[Stored items]
○ ○ ○ ○ ○ ○ ○

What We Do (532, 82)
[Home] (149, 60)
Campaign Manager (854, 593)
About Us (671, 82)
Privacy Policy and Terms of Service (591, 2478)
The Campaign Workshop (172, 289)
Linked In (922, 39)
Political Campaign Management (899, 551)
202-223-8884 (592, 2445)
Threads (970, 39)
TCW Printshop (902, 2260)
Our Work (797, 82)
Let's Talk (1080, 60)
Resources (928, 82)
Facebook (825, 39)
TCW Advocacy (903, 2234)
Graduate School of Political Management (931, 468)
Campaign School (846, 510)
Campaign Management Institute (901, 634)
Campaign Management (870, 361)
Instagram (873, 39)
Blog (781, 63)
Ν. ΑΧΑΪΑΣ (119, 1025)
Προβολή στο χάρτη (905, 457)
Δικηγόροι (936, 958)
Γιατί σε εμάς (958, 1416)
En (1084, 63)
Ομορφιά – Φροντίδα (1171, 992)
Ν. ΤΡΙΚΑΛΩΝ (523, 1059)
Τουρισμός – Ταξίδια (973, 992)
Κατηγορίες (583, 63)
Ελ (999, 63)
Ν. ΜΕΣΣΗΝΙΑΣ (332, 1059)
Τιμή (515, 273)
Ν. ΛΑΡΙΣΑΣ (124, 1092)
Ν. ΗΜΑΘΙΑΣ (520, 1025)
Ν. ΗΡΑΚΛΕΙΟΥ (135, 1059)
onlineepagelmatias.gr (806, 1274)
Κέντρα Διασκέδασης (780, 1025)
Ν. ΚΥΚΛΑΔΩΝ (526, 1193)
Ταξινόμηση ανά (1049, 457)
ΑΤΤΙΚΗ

○ ○ ○ ○ ○ ○ ○

> [PROBLEM]: Search the data for "Linked In (922, 39)". Beginning with that line, set down every line through the last exactly.

> [RESPONSE]:
Linked In (922, 39)
Political Campaign Management (899, 551)
202-223-8884 (592, 2445)
Threads (970, 39)
TCW Printshop (902, 2260)
Our Work (797, 82)
Let's Talk (1080, 60)
Resources (928, 82)
Facebook (825, 39)
TCW Advocacy (903, 2234)
Graduate School of Political Management (931, 468)
Campaign School (846, 510)
Campaign Management Institute (901, 634)
Campaign Management (870, 361)
Instagram (873, 39)
Blog (781, 63)
Ν. ΑΧΑΪΑΣ (119, 1025)
Προβολή στο χάρτη (905, 457)
Δικηγόροι (936, 958)
Γιατί σε εμάς (958, 1416)
En (1084, 63)
Ομορφιά – Φροντίδα (1171, 992)
Ν. ΤΡΙΚΑΛΩΝ (523, 1059)
Τουρισμός – Ταξίδια (973, 992)
Κατηγορίες (583, 63)
Ελ (999, 63)
Ν. ΜΕΣΣΗΝΙΑΣ (332, 1059)
Τιμή (515, 273)
Ν. ΛΑΡΙΣΑΣ (124, 1092)
Ν. ΗΜΑΘΙΑΣ (520, 1025)
Ν. ΗΡΑΚΛΕΙΟΥ (135, 1059)
onlineepagelmatias.gr (806, 1274)
Κέντρα Διασκέδασης (780, 1025)
Ν. ΚΥΚΛΑΔΩΝ (526, 1193)
Ταξινόμηση ανά (1049, 457)
ΑΤΤΙΚΗ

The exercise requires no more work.